The data driver 21 is connected to the plurality of data lines D1 to Dn and operates under the control of the timing controller 20. [ Specifically, the data driver 21 can drive each pixel P in the data charging period and the light emitting period during the first or second display period. The data driver 122 may drive each pixel P during the initialization period, the sensing voltage charging period, and the voltage sensing period during the first or second sensing period.

During the first or second display period, the data driver 21 supplies the reference voltage Vref to the sensing lines M1 to Mn every data charging period of each pixel P, and at the same time, Converts the input image DATA into a data voltage Vdata and supplies the data to the corresponding data lines D1 to Dn.

During the first or second display period, the data driver 21 supplies the precharging voltage Vpre to the sensing lines M1 to Mn for each sensing period and at the same time, the sensing data (DATA) supplied from the timing controller 20, Into data voltages Vdata for sensing and supplies the data voltages to the corresponding data lines D1 to Dn. Thereafter, the data driver 21 applies a voltage corresponding to the current flowing through the driving transistor DT of each pixel P to each of the sensing lines M1 to Mn (Vdata) by the precharging voltage Vpre and the sensing data voltage Vdata, The sensing lines M1 to Mn are floated. The data driver 122 senses the voltages charged in the sensing lines M1 to Mn and outputs the sensed voltage to the threshold voltage Vth of the driving transistor DT of each pixel P and the mobility And supplies the sensing data Dsen to the timing controller 21.

4 is a waveform diagram showing an example of a driving waveform in the first sensing period or the second sensing period.

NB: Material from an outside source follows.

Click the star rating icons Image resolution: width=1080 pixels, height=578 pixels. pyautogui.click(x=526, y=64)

Referring to FIG. 4, the operation of the pixel P shown in FIG. 7 will be described with reference to FIGS. 6 and 7. FIG.

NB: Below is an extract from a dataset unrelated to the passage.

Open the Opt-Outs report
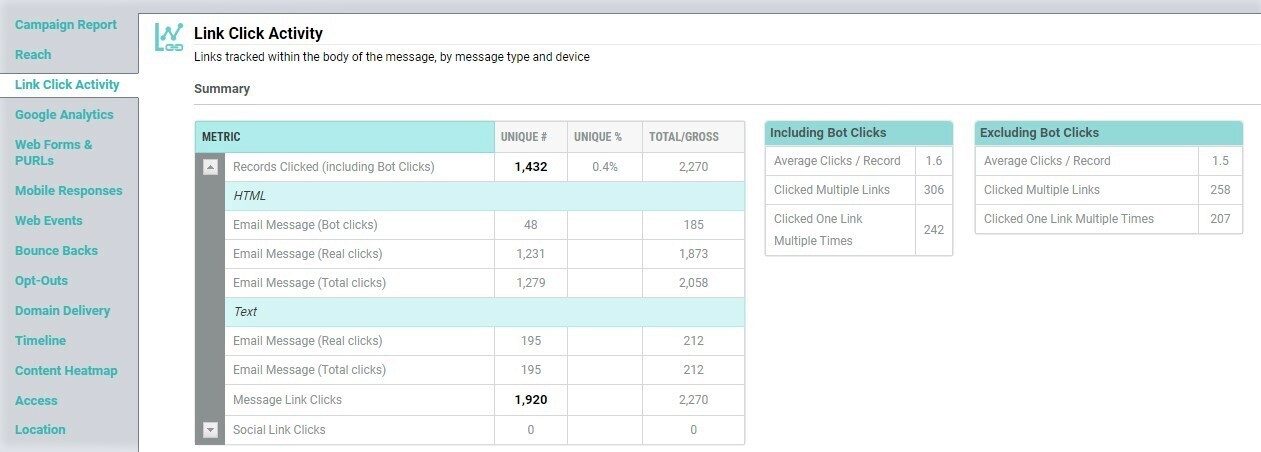The height and width of the screenshot is (452, 1261). pyautogui.click(x=41, y=281)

First, the panel driver 2 controls the driving timing of each of the data driver 21 and the gate driver 22 to set the pixel P in the initialization period t1, the sensing voltage charging period t2, And is driven in the period t3.

In the initialization period t1, the first and second gate signals GSa and GSb of the gate-on voltage level are supplied to the first and second gate lines GSa and GSb by the gate driver 22, The sensing data voltage Vdata converted from the sensing data DATA is supplied to the data line Di and the precharging voltage Vpre is supplied to the sensing line Mi by the data line driver 122. Thereby, the first and second switching transistors ST1 and ST2 of each pixel P are turned on by the first and second gate signals GSa and GSb of the gate-on voltage level, the voltage of the second node n2 is initialized to the precharging voltage Vpre so that the difference voltage Vdata between the data voltage Vdata and the precharging voltage Vpre is applied to the capacitor Cst, (Vdata-Vpre) is charged.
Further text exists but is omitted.